PROBLEM REQUIREMENTS:
The lines to transcribe begin with the one containing "Where should I" and end with the last line below; reproduce them exactly, without the pictures.

DATA FOR PROCESSING:
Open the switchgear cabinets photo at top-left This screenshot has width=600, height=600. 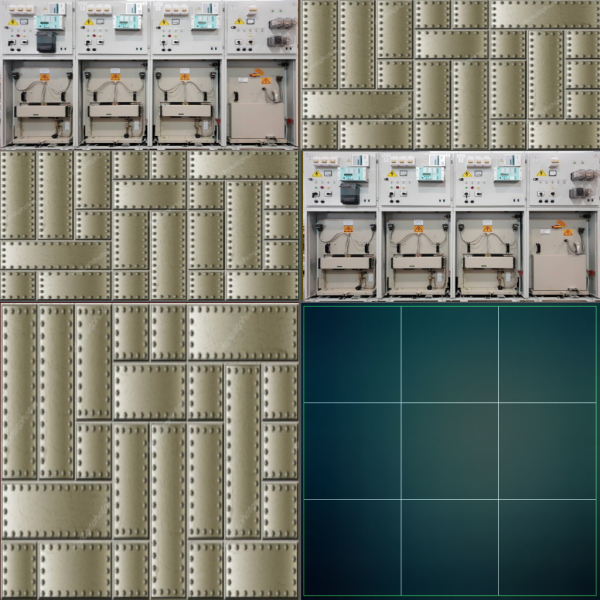coord(150,75)
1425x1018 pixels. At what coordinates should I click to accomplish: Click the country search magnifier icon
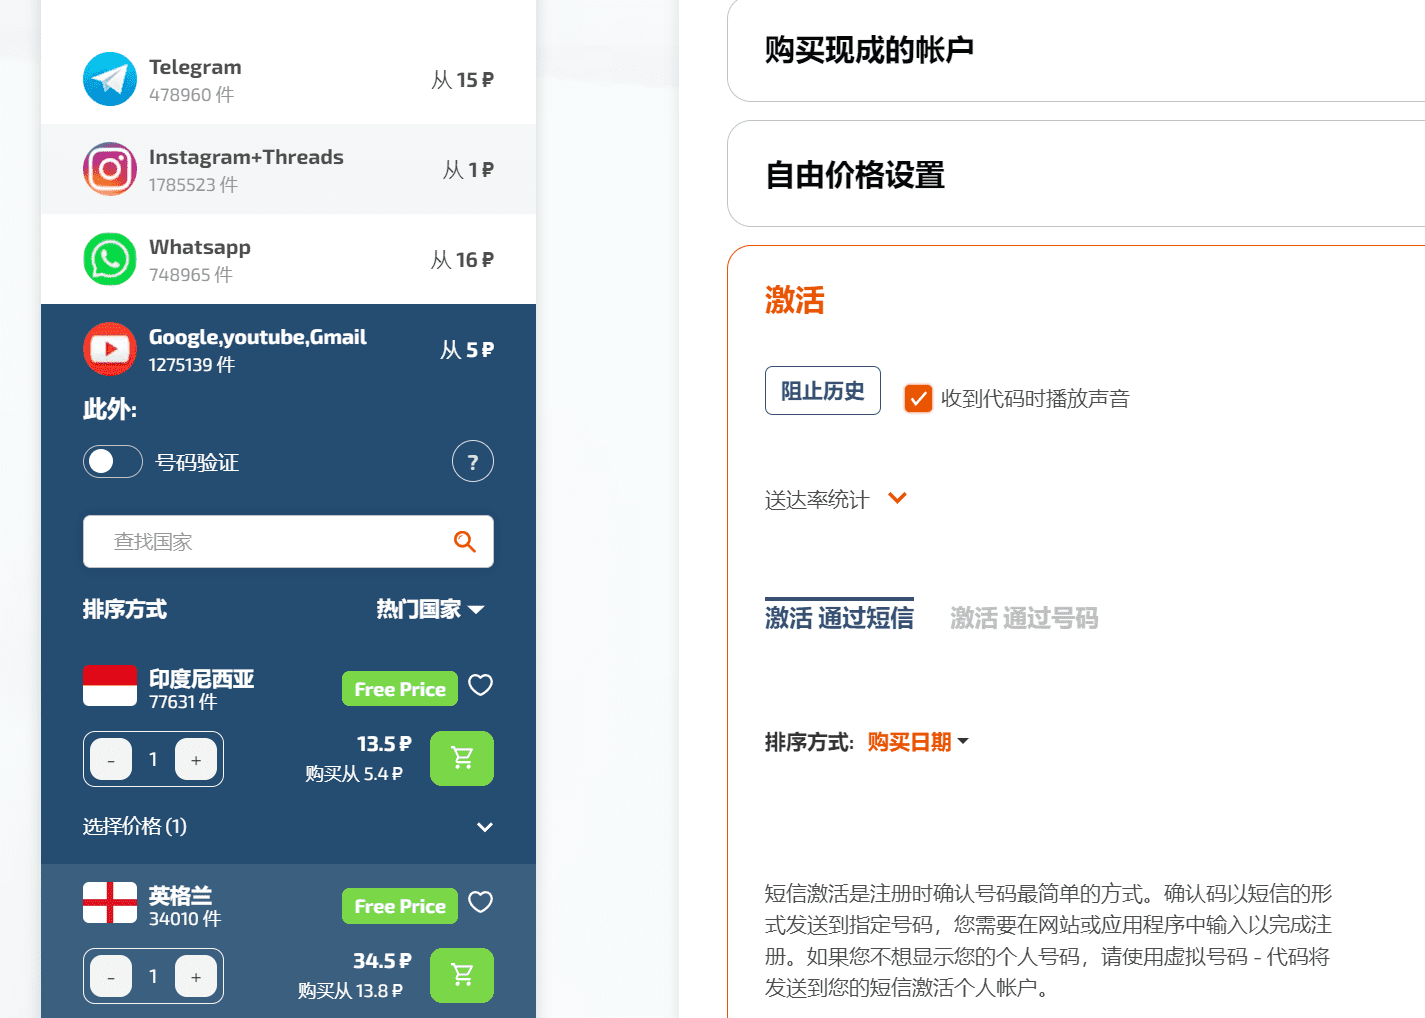[x=464, y=541]
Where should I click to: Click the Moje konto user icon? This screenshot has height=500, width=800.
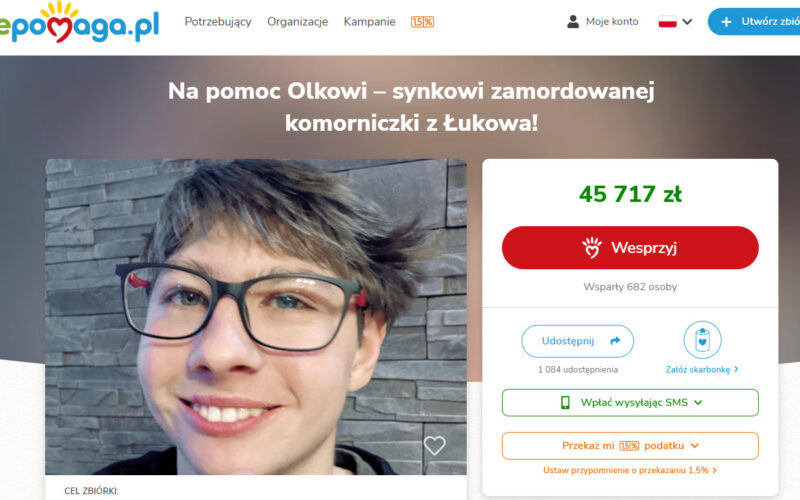[x=573, y=21]
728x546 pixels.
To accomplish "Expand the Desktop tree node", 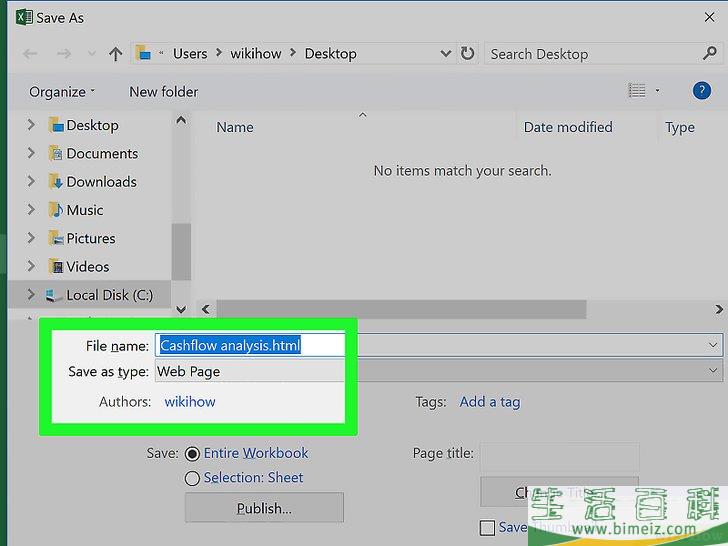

PROBLEM SOLUTION:
Where should I click to: Click the Moje konto user icon? This screenshot has height=500, width=800.
[x=573, y=21]
728x546 pixels.
To accomplish "Expand the Desktop tree node", 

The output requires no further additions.